Fakat bu sihirbazlar, Allahü teâlâ'nın izni, irâdesi olmadıkça onunla sihirle hiçbir kimseye zarar verici değillerdir. Onlar, kendilerine âhirette zarar verip, onlara hiç fayda vermeyen şeyi sihri öğreniyorlar.

Yemin olsun ki, onlar Yahûdiler, o sihri satın alan, onu tercih eden ya da Allah'ın kitabıyla değiştiren kimse için âhirette bir pay, cennette bir nasip olmayacağını çok iyi biliyorlardı. Onlar sihir yapmayı benimsemekle nefislerini ne kötü şeye satmış olduklarını, uğrayacakları azâbın hakikatini bir bilselerdi, o sihri öğrenmezlerdi.
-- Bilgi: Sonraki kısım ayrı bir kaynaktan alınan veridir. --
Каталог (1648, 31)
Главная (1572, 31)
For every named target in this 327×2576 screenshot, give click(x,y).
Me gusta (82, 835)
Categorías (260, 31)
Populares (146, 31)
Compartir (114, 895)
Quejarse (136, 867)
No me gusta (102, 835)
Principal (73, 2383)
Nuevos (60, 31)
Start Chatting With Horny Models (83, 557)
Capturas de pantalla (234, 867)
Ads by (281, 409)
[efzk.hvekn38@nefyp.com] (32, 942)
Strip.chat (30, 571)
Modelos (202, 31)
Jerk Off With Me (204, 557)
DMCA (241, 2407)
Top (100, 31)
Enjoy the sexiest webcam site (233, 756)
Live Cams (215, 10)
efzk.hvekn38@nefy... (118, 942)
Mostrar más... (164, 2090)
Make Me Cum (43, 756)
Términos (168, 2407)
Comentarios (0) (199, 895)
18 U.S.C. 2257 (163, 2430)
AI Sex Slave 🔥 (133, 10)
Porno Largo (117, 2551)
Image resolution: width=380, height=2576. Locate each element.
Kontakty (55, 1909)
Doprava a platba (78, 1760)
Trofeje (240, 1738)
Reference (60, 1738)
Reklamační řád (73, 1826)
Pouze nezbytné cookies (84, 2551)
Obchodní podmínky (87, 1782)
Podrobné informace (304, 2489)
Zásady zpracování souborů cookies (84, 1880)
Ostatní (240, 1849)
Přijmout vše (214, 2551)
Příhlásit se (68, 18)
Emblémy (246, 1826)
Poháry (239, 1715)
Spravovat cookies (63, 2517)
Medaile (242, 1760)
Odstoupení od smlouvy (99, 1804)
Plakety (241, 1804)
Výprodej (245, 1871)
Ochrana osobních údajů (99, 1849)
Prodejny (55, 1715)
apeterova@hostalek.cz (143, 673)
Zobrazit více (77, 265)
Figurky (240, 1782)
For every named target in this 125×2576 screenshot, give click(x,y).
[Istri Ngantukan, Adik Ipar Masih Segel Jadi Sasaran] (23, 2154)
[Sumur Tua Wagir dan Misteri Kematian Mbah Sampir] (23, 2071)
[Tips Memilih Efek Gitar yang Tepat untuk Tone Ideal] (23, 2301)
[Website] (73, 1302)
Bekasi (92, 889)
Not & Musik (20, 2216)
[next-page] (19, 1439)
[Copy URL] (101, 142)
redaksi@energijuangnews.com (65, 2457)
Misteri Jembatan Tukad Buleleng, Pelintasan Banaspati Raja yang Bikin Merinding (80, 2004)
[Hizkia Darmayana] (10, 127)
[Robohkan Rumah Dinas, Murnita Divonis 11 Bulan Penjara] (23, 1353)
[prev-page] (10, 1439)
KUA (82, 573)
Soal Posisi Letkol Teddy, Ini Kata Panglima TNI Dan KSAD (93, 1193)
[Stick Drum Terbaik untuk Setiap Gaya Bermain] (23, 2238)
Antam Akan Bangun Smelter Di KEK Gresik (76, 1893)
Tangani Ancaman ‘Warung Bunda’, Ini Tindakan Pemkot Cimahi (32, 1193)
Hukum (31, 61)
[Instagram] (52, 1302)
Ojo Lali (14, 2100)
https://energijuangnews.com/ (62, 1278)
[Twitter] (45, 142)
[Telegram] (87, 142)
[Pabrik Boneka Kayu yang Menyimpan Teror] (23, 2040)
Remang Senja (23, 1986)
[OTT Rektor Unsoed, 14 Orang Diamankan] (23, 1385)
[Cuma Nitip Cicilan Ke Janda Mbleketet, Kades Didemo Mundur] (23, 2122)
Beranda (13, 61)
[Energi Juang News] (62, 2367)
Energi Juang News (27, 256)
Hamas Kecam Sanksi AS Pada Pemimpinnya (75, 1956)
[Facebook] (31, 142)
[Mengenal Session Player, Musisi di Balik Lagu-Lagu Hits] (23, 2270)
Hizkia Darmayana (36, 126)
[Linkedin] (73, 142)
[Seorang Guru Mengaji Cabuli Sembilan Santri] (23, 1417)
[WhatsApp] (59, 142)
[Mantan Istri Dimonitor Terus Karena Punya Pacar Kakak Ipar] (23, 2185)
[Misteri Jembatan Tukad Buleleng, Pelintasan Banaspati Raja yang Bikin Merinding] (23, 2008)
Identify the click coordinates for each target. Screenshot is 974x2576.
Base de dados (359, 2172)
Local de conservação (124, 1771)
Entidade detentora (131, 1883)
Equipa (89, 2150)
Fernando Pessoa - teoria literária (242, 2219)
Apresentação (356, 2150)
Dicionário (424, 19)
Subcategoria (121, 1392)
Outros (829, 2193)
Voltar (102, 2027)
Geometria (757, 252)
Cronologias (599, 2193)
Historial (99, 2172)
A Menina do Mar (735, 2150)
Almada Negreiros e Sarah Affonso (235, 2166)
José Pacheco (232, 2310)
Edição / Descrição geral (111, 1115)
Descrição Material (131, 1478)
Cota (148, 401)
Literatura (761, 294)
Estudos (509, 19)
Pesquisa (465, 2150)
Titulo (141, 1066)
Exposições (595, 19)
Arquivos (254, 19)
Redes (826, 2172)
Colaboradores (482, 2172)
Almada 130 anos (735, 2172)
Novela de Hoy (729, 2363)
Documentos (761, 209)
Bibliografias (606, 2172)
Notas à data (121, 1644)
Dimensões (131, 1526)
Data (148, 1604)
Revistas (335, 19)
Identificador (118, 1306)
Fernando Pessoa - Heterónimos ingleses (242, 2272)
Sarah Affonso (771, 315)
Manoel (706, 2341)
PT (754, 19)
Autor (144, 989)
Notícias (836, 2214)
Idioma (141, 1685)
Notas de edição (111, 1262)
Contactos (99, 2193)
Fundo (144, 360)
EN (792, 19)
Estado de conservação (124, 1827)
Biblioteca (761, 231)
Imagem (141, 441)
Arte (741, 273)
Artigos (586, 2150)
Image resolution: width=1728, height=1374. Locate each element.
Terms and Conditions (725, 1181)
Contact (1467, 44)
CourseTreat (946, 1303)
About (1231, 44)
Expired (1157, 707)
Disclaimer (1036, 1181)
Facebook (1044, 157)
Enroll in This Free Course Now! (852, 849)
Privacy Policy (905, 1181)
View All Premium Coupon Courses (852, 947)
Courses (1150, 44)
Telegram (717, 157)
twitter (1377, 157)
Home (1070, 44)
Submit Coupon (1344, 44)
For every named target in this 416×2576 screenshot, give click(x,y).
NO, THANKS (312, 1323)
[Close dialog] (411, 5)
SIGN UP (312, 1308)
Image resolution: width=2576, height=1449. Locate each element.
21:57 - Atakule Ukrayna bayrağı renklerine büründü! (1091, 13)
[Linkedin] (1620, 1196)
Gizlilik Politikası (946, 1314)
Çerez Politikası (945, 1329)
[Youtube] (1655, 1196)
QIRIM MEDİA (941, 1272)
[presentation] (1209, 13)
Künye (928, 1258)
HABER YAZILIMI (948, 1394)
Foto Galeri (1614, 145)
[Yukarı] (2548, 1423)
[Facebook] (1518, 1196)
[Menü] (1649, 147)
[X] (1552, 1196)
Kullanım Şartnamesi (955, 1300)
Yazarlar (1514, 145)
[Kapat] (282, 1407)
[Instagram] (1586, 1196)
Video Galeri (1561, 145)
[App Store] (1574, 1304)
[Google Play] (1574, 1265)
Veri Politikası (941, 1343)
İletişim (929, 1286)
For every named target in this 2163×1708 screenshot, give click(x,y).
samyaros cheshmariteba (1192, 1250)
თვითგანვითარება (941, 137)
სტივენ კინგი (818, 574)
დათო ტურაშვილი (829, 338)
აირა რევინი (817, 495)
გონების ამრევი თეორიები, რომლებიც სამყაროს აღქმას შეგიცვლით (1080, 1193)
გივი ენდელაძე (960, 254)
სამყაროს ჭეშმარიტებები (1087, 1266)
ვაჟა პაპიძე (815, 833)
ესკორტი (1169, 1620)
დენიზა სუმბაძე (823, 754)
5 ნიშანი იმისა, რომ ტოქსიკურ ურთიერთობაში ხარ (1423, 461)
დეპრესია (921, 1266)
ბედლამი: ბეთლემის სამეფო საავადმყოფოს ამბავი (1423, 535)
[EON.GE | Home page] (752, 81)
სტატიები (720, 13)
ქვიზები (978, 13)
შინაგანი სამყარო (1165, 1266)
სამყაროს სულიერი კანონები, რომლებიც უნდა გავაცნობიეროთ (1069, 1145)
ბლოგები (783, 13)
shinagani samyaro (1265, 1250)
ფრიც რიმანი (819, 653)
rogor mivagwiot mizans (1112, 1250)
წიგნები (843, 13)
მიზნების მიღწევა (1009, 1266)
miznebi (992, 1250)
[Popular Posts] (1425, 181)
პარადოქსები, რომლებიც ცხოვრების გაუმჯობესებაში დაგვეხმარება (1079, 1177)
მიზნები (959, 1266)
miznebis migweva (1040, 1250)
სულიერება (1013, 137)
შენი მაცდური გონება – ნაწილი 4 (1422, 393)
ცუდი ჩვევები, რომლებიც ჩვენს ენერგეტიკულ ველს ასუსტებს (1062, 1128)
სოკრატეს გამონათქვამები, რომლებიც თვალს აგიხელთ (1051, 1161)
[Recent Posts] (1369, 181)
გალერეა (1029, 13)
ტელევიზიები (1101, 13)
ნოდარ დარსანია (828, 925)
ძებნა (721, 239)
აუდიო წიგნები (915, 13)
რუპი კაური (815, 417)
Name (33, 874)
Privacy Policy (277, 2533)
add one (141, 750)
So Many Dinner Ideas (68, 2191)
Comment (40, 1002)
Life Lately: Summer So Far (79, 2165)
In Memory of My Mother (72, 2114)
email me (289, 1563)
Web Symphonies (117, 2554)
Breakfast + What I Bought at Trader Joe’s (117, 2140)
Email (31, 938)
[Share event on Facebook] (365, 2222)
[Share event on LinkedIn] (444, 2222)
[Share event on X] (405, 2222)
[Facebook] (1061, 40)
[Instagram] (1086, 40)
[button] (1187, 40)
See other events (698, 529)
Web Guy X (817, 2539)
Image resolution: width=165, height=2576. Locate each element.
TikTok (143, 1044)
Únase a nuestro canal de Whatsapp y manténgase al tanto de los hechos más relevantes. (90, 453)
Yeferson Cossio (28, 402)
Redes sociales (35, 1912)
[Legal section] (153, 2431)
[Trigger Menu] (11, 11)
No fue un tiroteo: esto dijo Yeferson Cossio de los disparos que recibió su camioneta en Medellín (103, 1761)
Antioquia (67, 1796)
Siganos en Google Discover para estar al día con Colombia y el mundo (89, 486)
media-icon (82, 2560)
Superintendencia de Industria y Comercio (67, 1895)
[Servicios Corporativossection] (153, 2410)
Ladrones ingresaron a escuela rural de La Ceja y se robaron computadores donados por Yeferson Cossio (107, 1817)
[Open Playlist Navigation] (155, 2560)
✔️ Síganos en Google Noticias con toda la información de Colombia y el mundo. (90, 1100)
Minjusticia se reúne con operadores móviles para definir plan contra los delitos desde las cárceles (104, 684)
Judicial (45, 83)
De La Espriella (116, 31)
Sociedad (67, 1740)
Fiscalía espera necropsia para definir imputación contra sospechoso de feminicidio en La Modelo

 “İttebeû” lâfzı Nebeze fiilinin üzerine ma'tûftur.

Âyeti kerîme’deki ”ve-lâkinne ” lâfzı şeddeli ve şeddesiz olarak okundu.

Bu cümle Keferû’nun zamiri olan vav dan hâldir.

Melekeyni lâfzı kesrayla melikeyni diye de okundu.

Bu iki melek onu hiç kimseye.....Min zâittir.

.....onunla sihirlehiçbir kimseye “ min“ harfi cerri zâittir.

Yemin olsun ki, “ Lâm”lamı kasemdir-onlar, Yahûdiler o sihri satın alan.....

.....kimse için elbette ” Lâm “ı ibtidâd ır. Mâkablini ta’lik edicidir. “men“ de ismi mevsûldür.

103

Eğer onlar Yahûdiler, peygambere ve Kur’ân'a îman etseler ve sihir gibi Allah'a karşı olan günahları terkederek onun azâbından sakınmış olsalardı, elbette Allah katından bir sevap o karşılığında nefislerini satmış oldukları şeyden hayırlıdır. Eğer onun hayırlı olduğunu bilselerdi elbette onu tercih etmezlerdi.

Mesube, mübteda olup, başandaki lâm kasem içindir.

Hayrun, mesube kelimesinin haberidir.

“ Lev “ harfinin cevabı mahfuzdur. “ elbette sevaplanırlardı. “

104

Ey îman edenler! Peygamberime "râinâ" demeyin. Mü'minler bunu peygambere söylerlerdi. Hâlbuki bu kelime yahûdi dilinde raûne kelimesinden türemiş olan bir sövme kelimesidir. Sonradan Mü'minler bu kelimeden nehyedildi. Onun yerine "unzurnâ” Bizi gözet“ deyiniz. Dinleme, kabul etme yönünde ne ile emrediliyorsanız onu dinleyin. Kâfirler için elim elem verici bir azap ateş vardır.

Râina, murâat mastarından emri hâzırdır.